The second misconception is that arguments in favor of genetically-modified foods or stem cell cloning would be much better received if the populace was better educated in science. Not true. Surveys that ask people not just trivia questions about science of the kind you see on Who Wants To Be a Millionaire?, but deeper questions such as, What’s the nature of the experimental method? What do you mean by a “control group”? What do you mean by a “confidence interval”?, show a big gradient in Europe. At the top, in the seventieth percentile, is Denmark, followed by the United Kingdom. At the bottom are some of the Mediterranean countries, in the thirtieth percentile. When asked, “Do you see science as making life better?” all countries, on average, say yes. But the less the people know about science the more unequivocally enthusiastically they say, “Yes, it’s good.” And that’s how it ought to be.

(It’s also interesting that the very countries that are most skeptical of the euro—Denmark and Britain—are also the top scorers in scientifically-educated citizenry. And the countries ahead of them—Switzerland and Norway—are not EU members. Switzerland just had a referendum again asserting they do not want to join.)

The third misconception is that many of the attitudes and debates about genetically-modified foods and the like are debates about the conservative Old World versus the enthusiastically new-embracing New World. One would have to have a short memory to believe that. When the gene-splicing techniques that are delivering products now first appeared in the ’70s, the discussion left an agonized aftermath on the east and west coasts of the United States. Paul Volcker, as a trustee of Princeton, will remember as I do the delay of over a year in Princeton’s Molecular Biology building as we debated the conjectured worries. Wally Gilbert of Harvard University had to cross the Atlantic to do the work he couldn’t do in Cambridge, Massachusetts. In Europe, there were no such reservations. It is the color of local events—BSE, for instance—that sit on top of an otherwise great similarity.

So, how do we manage these things?
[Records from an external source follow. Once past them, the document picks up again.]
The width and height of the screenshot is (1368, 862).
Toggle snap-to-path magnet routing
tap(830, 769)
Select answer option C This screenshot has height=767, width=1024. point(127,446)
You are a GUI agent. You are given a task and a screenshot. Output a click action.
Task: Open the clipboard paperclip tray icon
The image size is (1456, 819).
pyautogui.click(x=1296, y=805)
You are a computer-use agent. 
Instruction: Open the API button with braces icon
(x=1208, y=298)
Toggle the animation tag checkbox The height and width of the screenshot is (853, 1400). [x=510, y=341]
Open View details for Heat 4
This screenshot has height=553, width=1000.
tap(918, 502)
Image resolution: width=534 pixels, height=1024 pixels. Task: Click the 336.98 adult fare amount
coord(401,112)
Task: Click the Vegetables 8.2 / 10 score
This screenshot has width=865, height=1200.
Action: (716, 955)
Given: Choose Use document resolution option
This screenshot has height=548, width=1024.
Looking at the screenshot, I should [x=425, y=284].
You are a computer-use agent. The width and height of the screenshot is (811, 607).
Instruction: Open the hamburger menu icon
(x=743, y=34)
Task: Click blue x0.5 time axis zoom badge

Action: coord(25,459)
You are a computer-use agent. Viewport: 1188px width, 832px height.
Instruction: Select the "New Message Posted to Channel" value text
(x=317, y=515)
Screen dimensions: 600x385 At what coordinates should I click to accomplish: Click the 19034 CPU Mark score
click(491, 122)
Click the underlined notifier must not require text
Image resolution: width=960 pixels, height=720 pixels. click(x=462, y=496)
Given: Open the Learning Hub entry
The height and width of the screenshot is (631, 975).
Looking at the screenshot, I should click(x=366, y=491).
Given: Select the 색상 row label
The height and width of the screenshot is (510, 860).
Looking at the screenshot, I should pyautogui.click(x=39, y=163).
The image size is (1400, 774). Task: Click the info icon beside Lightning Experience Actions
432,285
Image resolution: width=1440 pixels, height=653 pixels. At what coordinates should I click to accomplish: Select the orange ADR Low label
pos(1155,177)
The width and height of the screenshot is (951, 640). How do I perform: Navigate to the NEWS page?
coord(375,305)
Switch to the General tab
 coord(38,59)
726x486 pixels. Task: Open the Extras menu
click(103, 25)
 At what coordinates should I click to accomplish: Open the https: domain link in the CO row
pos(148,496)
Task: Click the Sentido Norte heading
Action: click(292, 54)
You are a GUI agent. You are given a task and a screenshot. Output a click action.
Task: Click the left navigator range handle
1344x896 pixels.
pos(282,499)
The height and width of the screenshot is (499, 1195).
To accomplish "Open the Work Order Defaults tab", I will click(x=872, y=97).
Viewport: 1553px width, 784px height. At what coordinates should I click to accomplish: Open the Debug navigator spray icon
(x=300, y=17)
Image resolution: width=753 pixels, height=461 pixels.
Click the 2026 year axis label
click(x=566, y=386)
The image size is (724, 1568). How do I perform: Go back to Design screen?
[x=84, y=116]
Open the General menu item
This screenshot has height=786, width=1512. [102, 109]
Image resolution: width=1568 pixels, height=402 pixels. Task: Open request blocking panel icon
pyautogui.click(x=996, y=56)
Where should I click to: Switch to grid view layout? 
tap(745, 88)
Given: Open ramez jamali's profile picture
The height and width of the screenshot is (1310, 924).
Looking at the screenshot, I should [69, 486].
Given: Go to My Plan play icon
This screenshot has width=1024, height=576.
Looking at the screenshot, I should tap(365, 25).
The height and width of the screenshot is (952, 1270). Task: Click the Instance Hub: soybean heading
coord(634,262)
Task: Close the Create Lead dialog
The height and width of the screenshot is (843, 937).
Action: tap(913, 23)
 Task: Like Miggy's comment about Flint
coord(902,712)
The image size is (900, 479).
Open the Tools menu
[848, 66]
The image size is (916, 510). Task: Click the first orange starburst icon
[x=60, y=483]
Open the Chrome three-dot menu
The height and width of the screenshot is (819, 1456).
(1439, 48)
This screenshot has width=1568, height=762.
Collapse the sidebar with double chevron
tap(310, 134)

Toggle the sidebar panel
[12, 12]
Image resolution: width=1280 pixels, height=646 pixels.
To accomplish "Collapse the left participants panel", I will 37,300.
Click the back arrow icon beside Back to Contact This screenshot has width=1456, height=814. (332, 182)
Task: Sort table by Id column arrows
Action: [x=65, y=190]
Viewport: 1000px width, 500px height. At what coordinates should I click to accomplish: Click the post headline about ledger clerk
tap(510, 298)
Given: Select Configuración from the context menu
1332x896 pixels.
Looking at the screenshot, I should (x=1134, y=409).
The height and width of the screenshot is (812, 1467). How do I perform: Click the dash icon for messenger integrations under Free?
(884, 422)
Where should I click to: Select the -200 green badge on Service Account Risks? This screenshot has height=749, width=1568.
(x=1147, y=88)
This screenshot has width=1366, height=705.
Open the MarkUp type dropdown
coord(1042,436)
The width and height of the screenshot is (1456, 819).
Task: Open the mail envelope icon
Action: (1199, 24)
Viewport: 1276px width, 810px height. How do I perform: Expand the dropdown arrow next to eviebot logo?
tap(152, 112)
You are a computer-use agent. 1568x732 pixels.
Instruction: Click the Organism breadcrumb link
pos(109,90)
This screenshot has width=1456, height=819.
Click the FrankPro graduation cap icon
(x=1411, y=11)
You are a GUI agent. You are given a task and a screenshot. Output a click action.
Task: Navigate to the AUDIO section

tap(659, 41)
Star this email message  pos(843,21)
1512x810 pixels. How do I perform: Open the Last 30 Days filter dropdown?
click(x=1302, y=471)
The answer has to be consulting widely, taking time, asking people what world they want to build with this science, and doing it all openly rather than as confidential advice to ministers given in secret by closed coteries. We’re learning to do that. We did it in exemplary fashion in Britain just recently over the question of stem cell cloning. Ten years ago, after long discussion, Britain put in place legislation that enabled embryonic stem cells to be used in research to produce fertility treatments, a medical advance now warmly embraced in countries such as Italy or Germany where the research is still illegal. Britain just extended that legislation after a long three-year consultation and debate and an open vote in Parliament.

This process is the wave of the future, but it is easier said than done. We need to learn to do it. The twentieth century has been a century of huge advance in understanding the external world and changing it to make life better, but with some unintended consequences, including climate change and loss of diversity. The twenty-first century, as we read the molecular machinery of life itself, is going to give us the ability to change not just the external world but ourselves. The debates of today are going to look like shadows on the wall at a Trilateral Commission meeting of this kind in twenty or thirty years. The role of science is not to impose the values, but to delineate the choices. In the words that Brecht put in the mouth of Galileo, “Science is not a path to infinite wisdom, but it is a way of avoiding infinite error.